The measures in the Bill are a proportionate solution to the problem, and strike an appropriate balance between victims’ rights and access to justice on the one hand, and fairness to those who defend this country on the other.
The Bill does not undermine the UK’s commitment to human rights. We will continue to abide by our obligations in domestic and international law, including those under the European Convention on Human Rights, and fully intend to maintain our leading role in the promotion and protection of human rights, democracy, and the rule of law.
Statutory presumption against prosecution
The Bill will create a new ‘triple lock’ in order to give service personnel and veterans greater certainty that the unique pressures placed on them during overseas operations will be taken into account when deciding whether to prosecute for alleged historical offences. This ‘triple lock’ consists of:
• a presumption that once five years have elapsed from the date of an incident, it is to be exceptional for a prosecutor to determine that a Service person or veteran should be prosecuted for alleged offences on operations outside the UK;
• a requirement that prosecutors, when deciding whether to rebut the presumption, give particular weight to certain matters – including, in cases where there has already been a previous investigation, whether there is any compelling new evidence; and
• where a prosecutor determines that a case should proceed to trial, notwithstanding the presumption and the circumstances of the case, then the consent of the Attorney General must be obtained before a prosecution can proceed.

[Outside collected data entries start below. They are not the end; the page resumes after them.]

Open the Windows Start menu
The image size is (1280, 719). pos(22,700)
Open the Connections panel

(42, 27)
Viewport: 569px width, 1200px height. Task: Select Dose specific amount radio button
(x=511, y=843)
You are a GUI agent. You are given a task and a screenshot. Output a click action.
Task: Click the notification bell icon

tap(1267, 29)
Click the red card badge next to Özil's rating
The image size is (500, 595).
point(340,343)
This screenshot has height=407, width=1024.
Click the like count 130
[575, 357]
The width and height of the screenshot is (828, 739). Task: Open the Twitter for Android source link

Time limit for bringing claims in relation to overseas operations
These measures set an absolute time limit for bringing personal injury, death and human rights claims in respect of overseas operations of six years. Service personnel and veterans are often asked to provide evidence to defend claims and this measure will reduce the uncertainty that can hang over troops for years.
Derogation from the European Convention on Human Rights
This measure ensures that all future governments are compelled to consider derogating from the European Convention on Human Rights (ECHR) in relation to significant overseas operations. This would enable full operational effectiveness and allow our service personnel to take difficult decisions confidently and promptly. We recognise, that under the ECHR, derogation is only possible if strict criteria are met and a decision to derogate will need to be assessed on a case-by-case basis. In the event of such a derogation, our Armed Forces will continue to operate to the highest standards and be subject to the rule of law.
Many of you, like me, will be eager to ensure also the equivalent protections of our veterans who served in Northern Ireland. Although this Bill cannot apply to operations within the United Kingdom, including those cases which took place during the Troubles, it is the first step in a wider package to ensure their equal treatment.
Addressing the legacy of Northern Ireland's past – delivering reconciliation whilst also ensuring that veterans who served in Northern Ireland are treated no less fairly than those who served overseas – will form the basis of separate legislation to be brought forward by the Northern Ireland Office. The legislation will deliver on the Government's commitment to legislate on this issue in the "New Decade, New Approach" deal. This will be brought forward in a timeframe which is broadly in line with the key stages of the passage of the Overseas Operations (Service Personnel and Veterans) Bill.